Another consequence of the shale revolution
Much of the gap in pricing is due to the enormous increase in domestic production of crude oil due to advances in horizontal drilling and hydraulic fracking. Because production increased so quickly,  the pipelines needed to transport oil and gas cannot be built fast enough.  

A lot of oil is stranded due to infrastructure bottlenecks while a lot of natural gas is still flared. Because of these bottlenecks, the laws of supply and demand have lowered the price of domestically produced oil.

Some possible scenarios that could cause the spread to close
There are some possible outcomes that could actually cause the spread to close permanently. 

One is if OPEC loses its discipline. In an attempt to maintain high oil prices, OPEC currently has a maximum production cap of around 30 million barrels of oil a day. 

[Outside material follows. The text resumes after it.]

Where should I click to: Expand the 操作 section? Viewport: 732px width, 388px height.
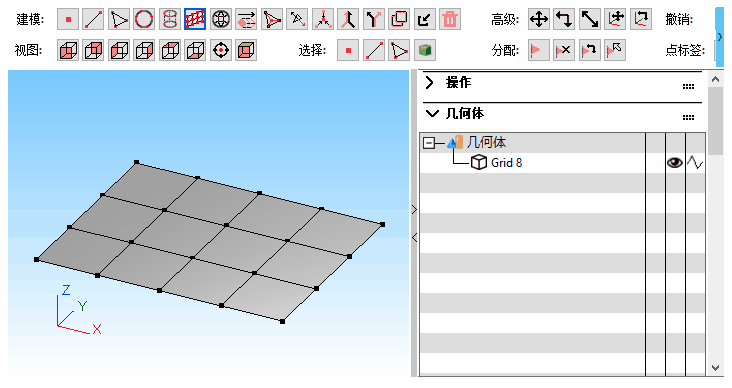[430, 83]
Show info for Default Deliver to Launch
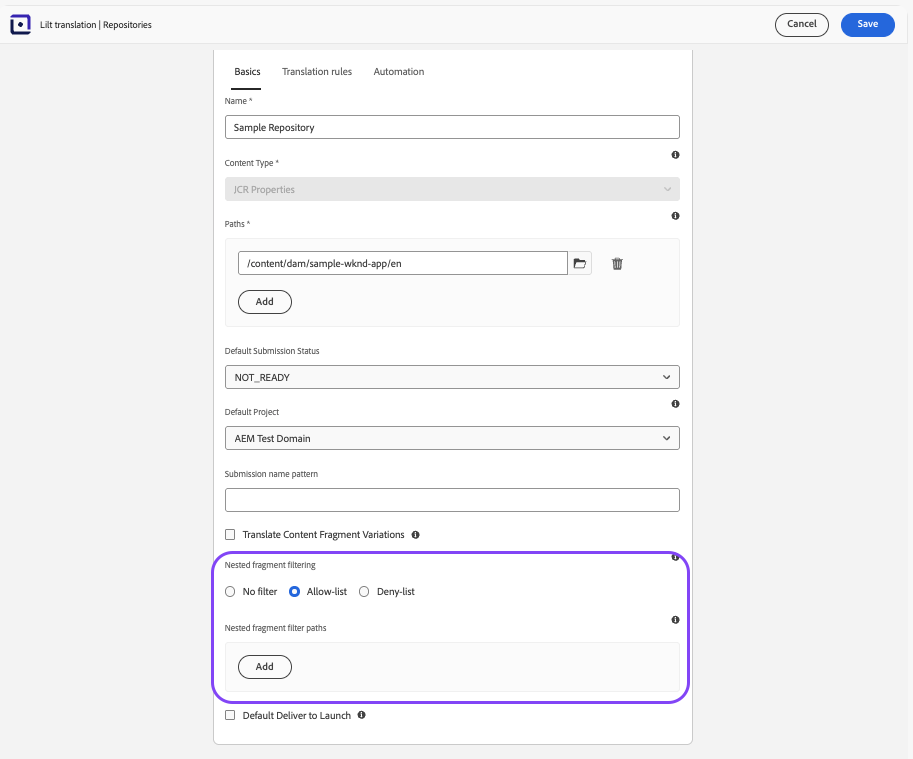The image size is (913, 759). tap(362, 715)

Given Iraq's increasing oil production and Iran's soon-to-be-ended sanctions, the cap may be tenuous, however. Saudi Arabia itself has stated that it will not unilaterally cut oil production unless other OPEC countries do as well. 

The spread could also narrow if the United States begins exporting crude oil. While the total amount of crude oil exported may not have a significant effect initially, the mere fact that the United States can export crude could be a catalyst that causes the spread to close.

The bottom line
In the short term, it is uncertain how long the spread can stay as wide as it is. Many believe the gap will hold as long as the U.S. continues to increase oil production. According to the EIA, domestic crude oil output should grow annually by 800,000 barrels a day until 2016 when it tops out.

In the long term, the spread will likely close. Once the red tape is cut and enough infrastructure is built, WTI will trade for the same price as Brent again. 

In that event, domestic pure-plays such as EOG Resources (EOG -0.48%), Continental Resources (CLR), and Pioneer Natural Resources (PXD 0.07%)will benefit on a relative basis versus the international oil producers. If WTI increases to Brent's level, the domestic pure-plays will see higher gross margins and greater profits as they realize more for each barrel of crude they produce. 

On the opposite side of the coin, domestic refiners and chemical companies that use WTI as feedstock will see lower margins.

Even though the domestic WTI pure-plays are currently leaving a fortune on the table, the eventual closing of the WTI-Brent spread is another reason to be bullish on their long-term prospects.